Author: Habel, J.; Chua, B.; Kedzierski, L.; Selva, K.; Damelang, T.; Haycroft, E.; Nguyen, T. H. O.; Koay, H.-F.; Nicholson, S.; McQuilten, H.; Jia, X.; Allen, L.; Hensen, L.; Zhang, W.; van de Sandt, C.; Neil, J.; Amanat, F.; Krammer, F.; Wragg, K.; Juno, J. A.; Wheatley, A. K.; Tan, H.-X.; Pell, G.; Audsley, J.; Thevarajan, I.; Denholm, J.; Subbarao, K.; Godfrey, D.; Cheng, A.; Tong, S.; Bond, K.; Williamson, D.; James, F.; Holmes, N.; Smibert, O.; Trubiano, J. A.; Gordon, C.; Chung, A. A.; Whitehead, C.; Kent, S.; Lappas, M.; Rowntree, L.; Kedzierska, K.
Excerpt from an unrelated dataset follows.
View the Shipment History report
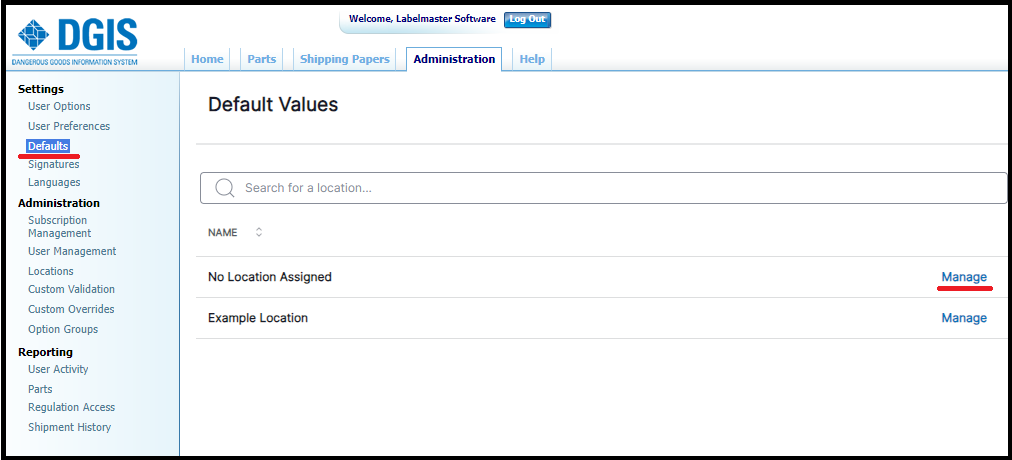The height and width of the screenshot is (460, 1012). (69, 427)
Title: Integrated immune networks in SARS-CoV-2 infected pregnant women reveal differential NK cell and unconventional T cell activation Cord-id: 80cozc1d Document date: 2021_8_23
ID: 80cozc1d
Snippet: Although pregnancy poses a greater risk for severe COVID-19, the underlying immunological changes associated with SARS-CoV-2 infection during pregnancy are poorly understood. We defined immune responses to SARS-CoV-2 in pregnant and non-pregnant women during acute and convalescent COVID-19 up to 258 days post symptom onset, quantifying 217 immunological parameters. Additionally, matched maternal and cord blood were collected from COVID-19 convalescent pregnancies. Although serological responses
Document: Although pregnancy poses a greater risk for severe COVID-19, the underlying immunological changes associated with SARS-CoV-2 infection during pregnancy are poorly understood. We defined immune responses to SARS-CoV-2 in pregnant and non-pregnant women during acute and convalescent COVID-19 up to 258 days post symptom onset, quantifying 217 immunological parameters. Additionally, matched maternal and cord blood were collected from COVID-19 convalescent pregnancies. Although serological responses to SARS-CoV-2 were similar in pregnant and non-pregnant women, cellular immune analyses revealed marked differences in key NK cell and unconventional T cell responses during COVID-19 in pregnant women. While NK cells, {gamma}{delta} T cells and MAIT cells displayed pre-activated phenotypes in healthy pregnant women when compared to non-pregnant age-matched women, activation profiles of these pre-activated NK and unconventional T cells remained unchanged at acute and convalescent COVID-19 in pregnancy. Conversely, activation dynamics of NK and unconventional T cells were prototypical in non-pregnant women in COVID-19. In contrast, activation of {beta} CD4+ and CD8+ T cells, T follicular helper cells and antibody-secreting cells was similar in pregnant and non-pregnant women with COVID-19. Elevated levels of IL-1{beta}, IFN-{gamma}, IL-8, IL-18 and IL-33 were also found in pregnant women in their healthy state, and these cytokine levels remained elevated during acute and convalescent COVID-19. Collectively, our study provides the first comprehensive map of longitudinal immunological responses to SARS-CoV-2 infection in pregnant women, providing insights into patient management and education during COVID-19 pregnancy.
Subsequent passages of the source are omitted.